_What you should do_. In the forum thread, rewrite the passage from "Mrchubster · 07/05/2015 16:44" up to and including "let them be.", substituting "commenters" for every "posters".

When I was growing up, we had a maid who came several times a week (common for where I am from), so I never learnt to clean or tidy. Ditto cooking. I am paying for it now! I'm determined that my son's will be better, for their own (and future partners!) sake! :)

Mrchubster · 07/05/2015 16:44

Juggling ??

OP posts:
Mrchubster · 07/05/2015 16:46

HollyJolly, that blog is brilliant!

OP posts:
TheMagnificientFour · 07/05/2015 17:55

I really can't understand how posters say that she is just 7yo and let her be. I suppose that's the same posters who say that when you are talkimng abut a teenager or a 17yo. That's their life, let them be.

I'm sorry but I don't think that's a good enough answer. Children need to learn what it means to look after belongings, how much work is involved in tidying up, ironing etc... They need to learn to look after their own stuff. Otherwise you end up with a 12yo that 'forgets' his PE stuff at school and you have to buy 5 of them each year, and the ruler and... and ....and...

The way I've done it with my dcs is to not replace stuff that is broken. If she doesn't mimd, then probably either the item wasn't that important after all or she ahs too much stuff. When she will have broken a lot of it and it's not replaced, she will be more careful
Go through all the toys etc and throw away all the ones that are broken or not 'needed' anymore.
have a routine of clearing stuff up every evening. Not just her bedroom but also downstairs, living room etc. Stay with her, as calm as possible, put a timer in and challenge her to tidy stuff up in 15mins. Make a race of it with her db.

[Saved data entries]
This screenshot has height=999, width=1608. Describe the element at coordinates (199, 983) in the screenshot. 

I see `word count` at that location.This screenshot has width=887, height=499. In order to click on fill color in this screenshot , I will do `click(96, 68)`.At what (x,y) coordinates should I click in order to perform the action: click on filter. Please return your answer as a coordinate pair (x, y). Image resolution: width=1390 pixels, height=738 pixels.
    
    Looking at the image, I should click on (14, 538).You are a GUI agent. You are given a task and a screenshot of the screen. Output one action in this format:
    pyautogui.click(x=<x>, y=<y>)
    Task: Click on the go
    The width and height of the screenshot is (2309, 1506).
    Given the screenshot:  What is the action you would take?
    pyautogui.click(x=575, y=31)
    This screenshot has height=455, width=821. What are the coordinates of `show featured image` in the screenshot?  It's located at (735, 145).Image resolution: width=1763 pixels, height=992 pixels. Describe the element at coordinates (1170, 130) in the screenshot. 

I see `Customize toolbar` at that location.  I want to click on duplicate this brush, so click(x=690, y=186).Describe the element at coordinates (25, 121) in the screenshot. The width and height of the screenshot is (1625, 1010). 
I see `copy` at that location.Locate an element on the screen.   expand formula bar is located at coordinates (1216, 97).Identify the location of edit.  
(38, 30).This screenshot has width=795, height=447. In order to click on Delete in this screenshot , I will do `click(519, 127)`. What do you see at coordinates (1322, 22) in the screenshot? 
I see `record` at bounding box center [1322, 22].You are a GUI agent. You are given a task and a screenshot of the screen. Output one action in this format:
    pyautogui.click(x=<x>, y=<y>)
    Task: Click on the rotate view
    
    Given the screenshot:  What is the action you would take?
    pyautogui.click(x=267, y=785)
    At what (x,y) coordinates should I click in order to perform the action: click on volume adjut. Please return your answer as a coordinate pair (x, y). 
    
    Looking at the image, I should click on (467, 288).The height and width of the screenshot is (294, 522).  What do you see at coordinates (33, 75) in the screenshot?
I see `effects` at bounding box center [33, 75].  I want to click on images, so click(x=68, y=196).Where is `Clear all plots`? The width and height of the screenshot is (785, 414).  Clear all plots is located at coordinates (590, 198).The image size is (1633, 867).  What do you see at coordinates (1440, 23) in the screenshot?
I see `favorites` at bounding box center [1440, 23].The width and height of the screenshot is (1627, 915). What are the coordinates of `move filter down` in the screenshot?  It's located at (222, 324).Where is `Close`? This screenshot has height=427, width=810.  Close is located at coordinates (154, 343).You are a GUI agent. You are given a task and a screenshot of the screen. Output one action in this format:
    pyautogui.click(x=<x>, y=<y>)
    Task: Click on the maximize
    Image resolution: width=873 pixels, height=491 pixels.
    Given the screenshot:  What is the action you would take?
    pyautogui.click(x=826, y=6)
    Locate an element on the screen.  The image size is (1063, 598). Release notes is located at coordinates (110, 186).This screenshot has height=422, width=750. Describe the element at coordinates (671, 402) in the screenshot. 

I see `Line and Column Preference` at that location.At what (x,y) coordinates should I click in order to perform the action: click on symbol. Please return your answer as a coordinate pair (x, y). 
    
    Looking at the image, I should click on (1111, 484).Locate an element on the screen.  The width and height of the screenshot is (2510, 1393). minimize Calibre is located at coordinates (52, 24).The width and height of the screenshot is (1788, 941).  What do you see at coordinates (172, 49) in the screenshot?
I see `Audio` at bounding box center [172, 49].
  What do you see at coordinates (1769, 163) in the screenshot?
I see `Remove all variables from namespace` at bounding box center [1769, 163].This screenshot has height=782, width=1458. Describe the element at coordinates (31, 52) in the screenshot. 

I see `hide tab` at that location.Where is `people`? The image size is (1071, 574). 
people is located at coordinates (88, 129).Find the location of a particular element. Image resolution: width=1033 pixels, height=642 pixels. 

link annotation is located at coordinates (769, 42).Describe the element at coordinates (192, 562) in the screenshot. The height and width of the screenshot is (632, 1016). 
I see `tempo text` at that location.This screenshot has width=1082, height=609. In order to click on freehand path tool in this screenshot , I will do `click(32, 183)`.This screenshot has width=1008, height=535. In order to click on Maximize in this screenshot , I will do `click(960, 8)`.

_Output for this exercise_.
Mrchubster · 07/05/2015 16:44

Juggling ??

OP posts:
Mrchubster · 07/05/2015 16:46

HollyJolly, that blog is brilliant!

OP posts:
TheMagnificientFour · 07/05/2015 17:55

I really can't understand how commenters say that she is just 7yo and let her be. I suppose that's the same commenters who say that when you are talkimng abut a teenager or a 17yo. That's their life, let them be.